◆ **Source extract**:
Bi-temporal Data Modeling in Postgres with Range Types

15 min read
Goh Ling Yong
Technology enthusiast and software architect specializing in AI-driven development tools and modern software engineering practices. Passionate about the intersection of artificial intelligence and human creativity in building tomorrow's digital solutions.

The Bi-temporal Challenge: Beyond Simple History

For any senior engineer who has worked on systems requiring a full audit trail—be it for financial compliance, insurance policy management, or scientific data tracking—the limitations of simple versioning become painfully clear. A typical approach involves adding start_date and end_date columns to a table. This is uni-temporal modeling; it tracks the history of a fact in the real world. This is known as Valid Time.

But what happens when you discover an error in a record entered last week? The fact was wrong from the moment it was recorded. A simple update overwrites the mistake, destroying the audit trail. You know the current state is correct, but you've lost the crucial information that your database previously contained an error.

This is where bi-temporal modeling becomes essential. It introduces a second time axis: Transaction Time.

* Valid Time (valid_time): The time period during which a fact is true in the real world. (e.g., a product's price was $99.99 from Jan 1st to Feb 15th).

* Transaction Time (transaction_time): The time period during which a fact is stored in the database. It represents the lifecycle of the database record itself.

By tracking both, you can answer not only "What was the price of Product X on February 1st?" but also the more complex, audit-critical question: "On March 1st, what did our system believe the price of Product X was on February 1st?"

◆ **Exercise a**:
In the records, quote the lines from the one containing "Click the $11.95 tofu price" up to and including the one containing "Action: (683, 25)". Leave the pictures out.

Interface element records
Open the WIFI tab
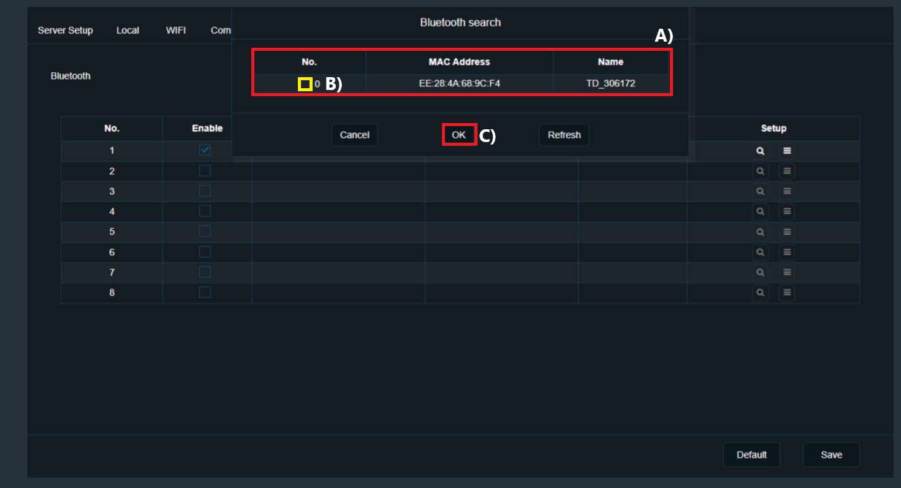The height and width of the screenshot is (488, 901). pyautogui.click(x=176, y=31)
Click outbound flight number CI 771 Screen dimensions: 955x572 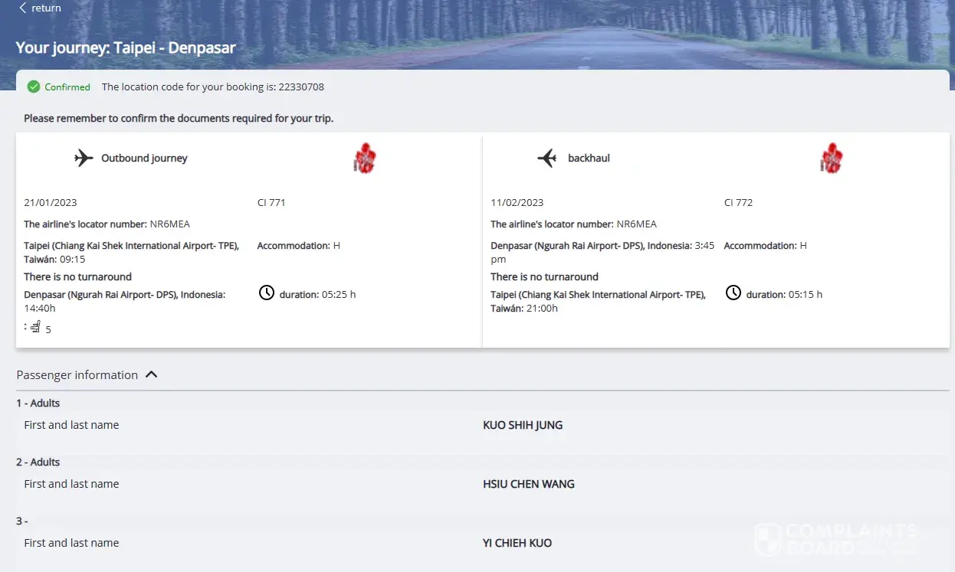[271, 203]
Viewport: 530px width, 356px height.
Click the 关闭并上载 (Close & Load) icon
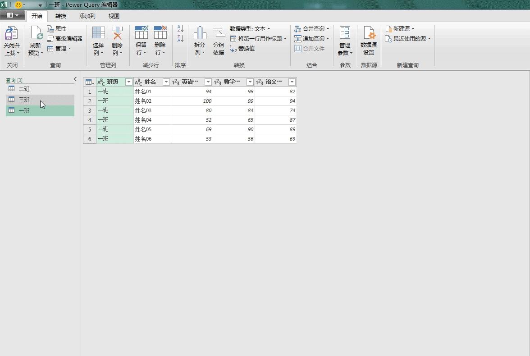(11, 34)
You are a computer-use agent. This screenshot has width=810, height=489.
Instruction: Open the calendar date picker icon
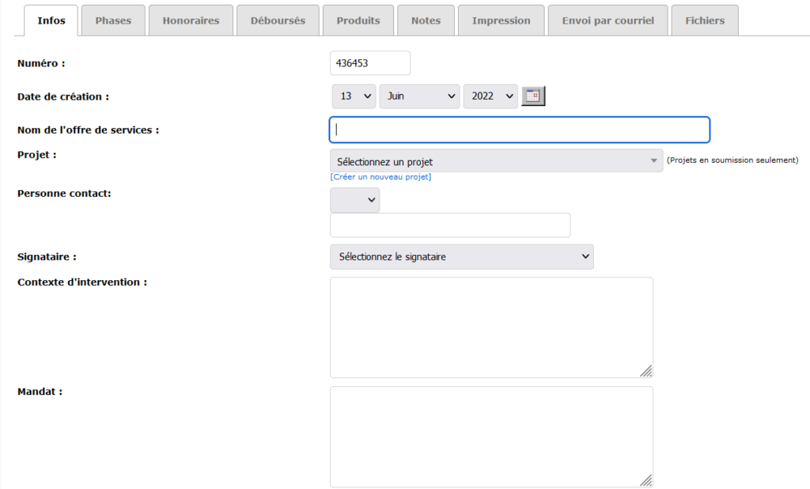click(533, 96)

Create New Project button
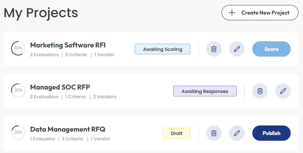(x=260, y=13)
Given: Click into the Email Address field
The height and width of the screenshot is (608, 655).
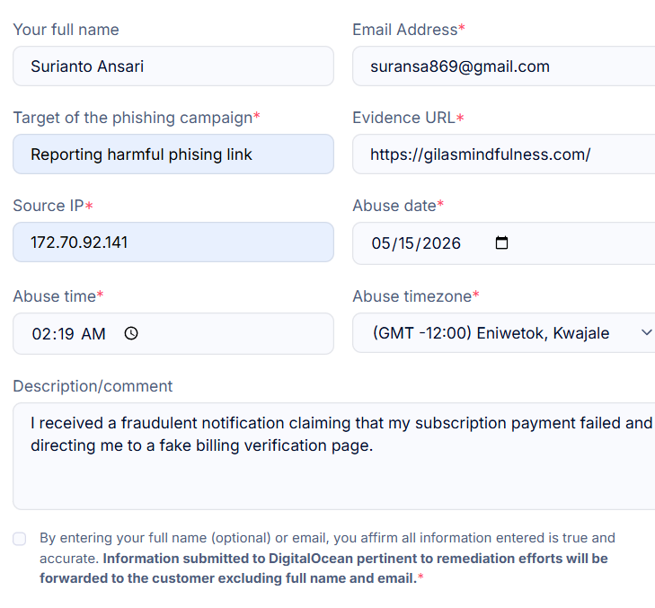Looking at the screenshot, I should (x=504, y=66).
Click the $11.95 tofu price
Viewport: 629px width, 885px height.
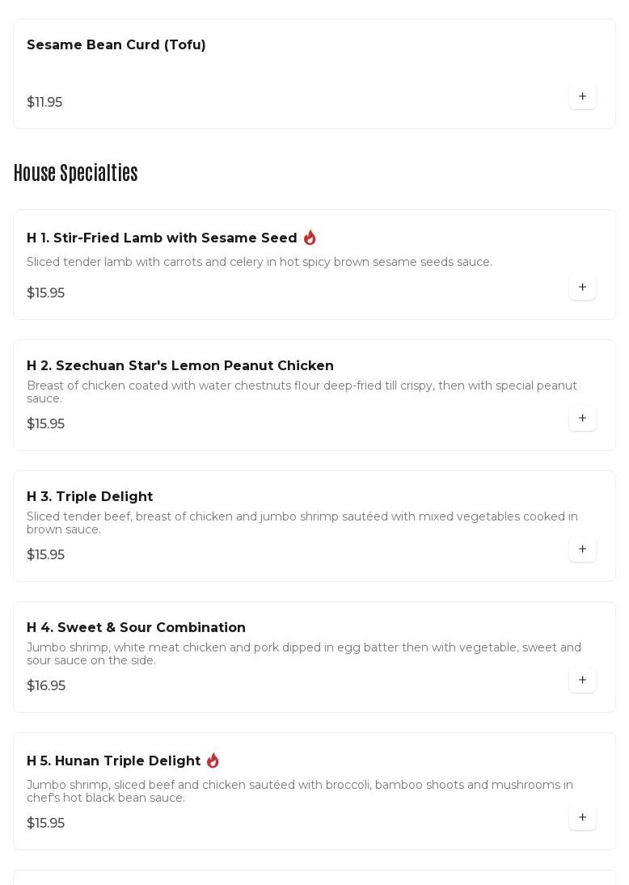click(x=44, y=102)
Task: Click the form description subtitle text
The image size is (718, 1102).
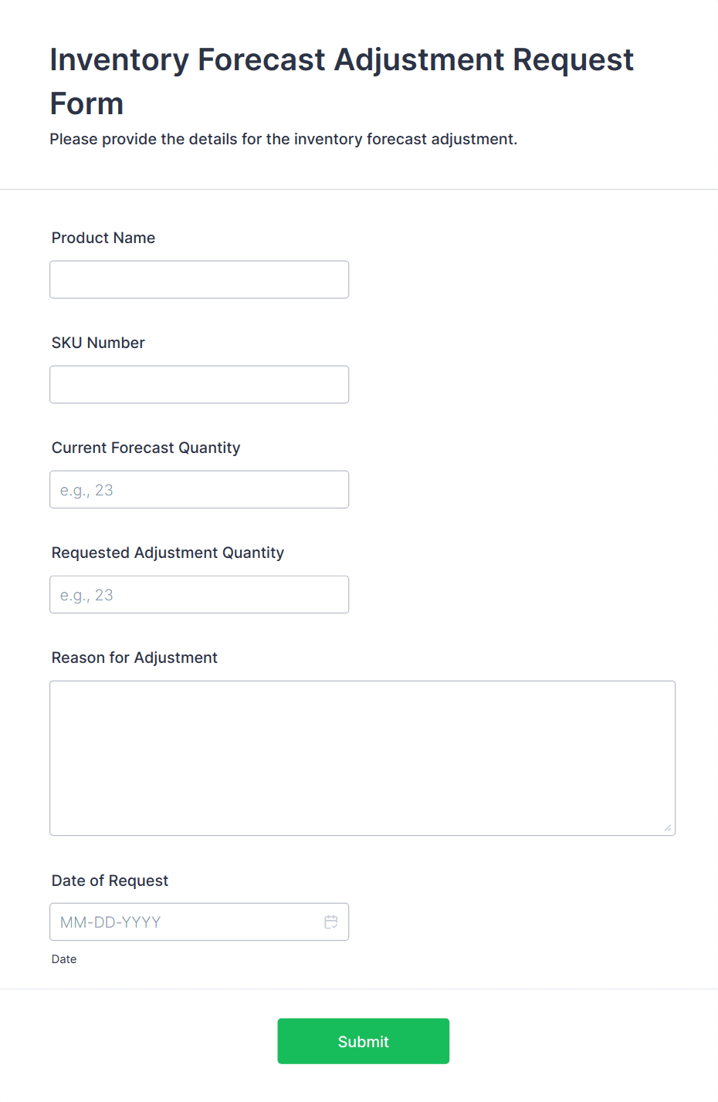Action: click(284, 139)
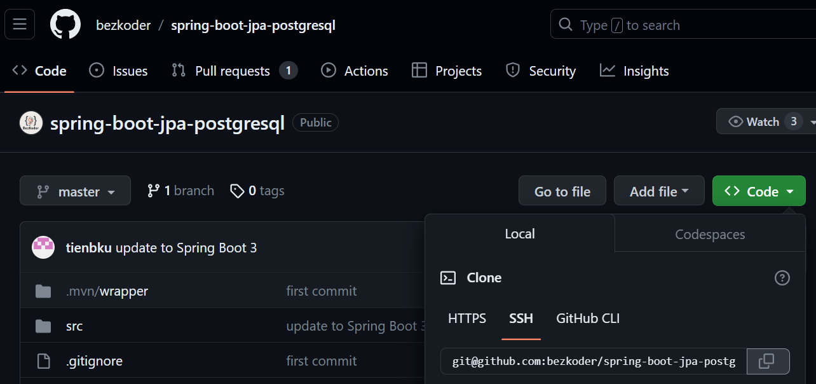The width and height of the screenshot is (816, 384).
Task: Focus the Type / to search field
Action: (683, 25)
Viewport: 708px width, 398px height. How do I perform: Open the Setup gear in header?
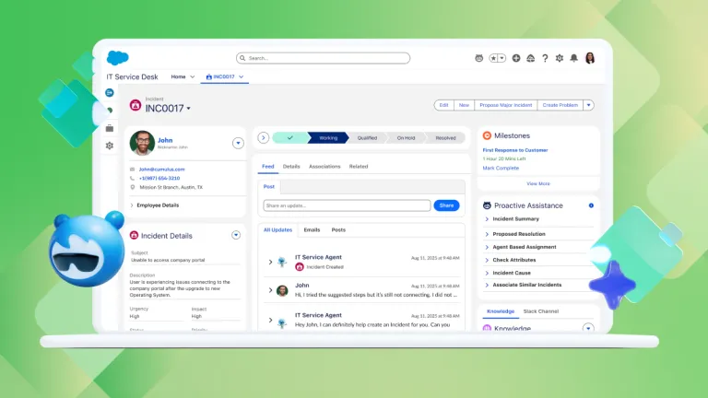point(559,58)
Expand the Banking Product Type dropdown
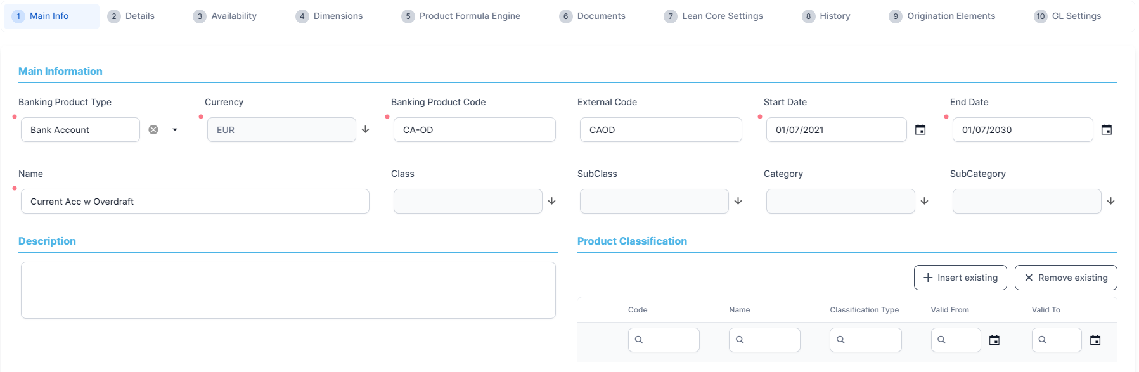 coord(175,130)
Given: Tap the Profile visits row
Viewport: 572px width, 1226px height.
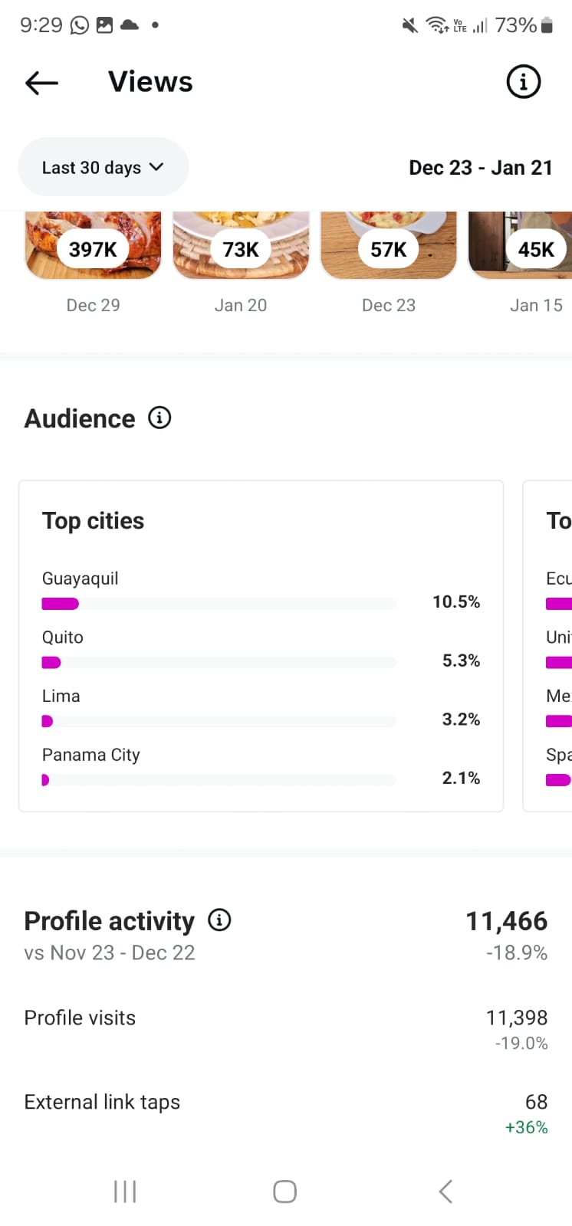Looking at the screenshot, I should [285, 1027].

◆ **Exercise b**:
Print the passage of the bi-temporal modeling article from "But what happens" up to and including "contained an error.".

◆ **Written answer a**:
Click the $11.95 tofu price
Viewport: 629px width, 885px height.
click(x=44, y=102)
Task: Click the form description subtitle text
The image size is (718, 1102).
Action: click(284, 139)
The width and height of the screenshot is (816, 384).
Task: Focus the Type / to search field
Action: (683, 25)

◆ **Written answer b**:
But what happens when you discover an error in a record entered last week? The fact was wrong from the moment it was recorded. A simple update overwrites the mistake, destroying the audit trail. You know the current state is correct, but you've lost the crucial information that your database previously contained an error.